Obama's nominee to the Supreme Court is Merrick Garland, who is a moderate. It was a tactical nomination intended to give the (majority Republican) Senate no justifiable reason to refuse to hold hearings to confirm the nomination. There is no legally or historically justifiable reason for their obstructionist refusal to hold those hearings, it's completely outrageous and historically unheard of. But if Obama had nominated a judge with a progressive pedigree, half of the electorate would likely have supported the obstruction in the hope that the new President would nominate someone more palatable to them. At that time it was still primary season so there was a chance of a Republican nominee other than Trump. With the Garland nomination, the Senate, which has a Constitutional duty to hold hearings on the President's nominee and confirm or reject him or her, has been clearly shown up as a failure in its capacity to carry out its duties, and there's some hope that the Democrats will make some gains in the Senate on the back of people's frustration with that.
The Justice who died and created the vacancy was Scalia, a pig of a man and strict Constitutional literalist who was as regressive as they come on all sorts of social issues including women's rights, so the conservatives are all beside themselves over his replacement, as he was a hero to them.
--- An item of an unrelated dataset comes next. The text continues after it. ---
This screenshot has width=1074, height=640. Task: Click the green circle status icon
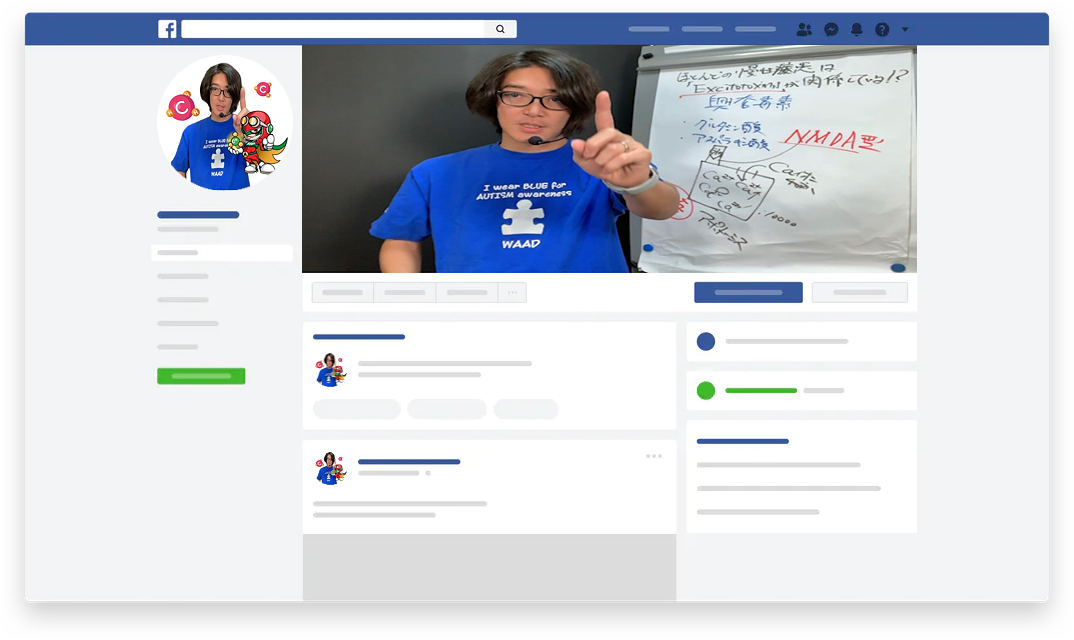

There's a sense of entitlement to have someone who reflects his views, which is ridiculous.
The new President will not only fill Scalia's seat, but in all likelihood will nominate the replacement if the Notorious RBG (the brilliant Ruth Bader Ginsburg, who is 83 this year). Two other Justices are in their late 70s and 80s, so it's entirely possible that the next president will appoint four justices. Out of a total number of nine.
With Scalia gone, the court is split evenly between conservative leaning and progressive leaning justices. So the next President and the Senate are going to have an enormous influence for the next several decades on the kinds of issues the reach the Supreme Court - reproductive rights, civil rights, gun control, religious freedom (and freedom FROM religion), free speech, the legal definition of "woman"... all sorts.
Which is why is has to be HRC making those nominations... the alternative doesn't bear thinking about.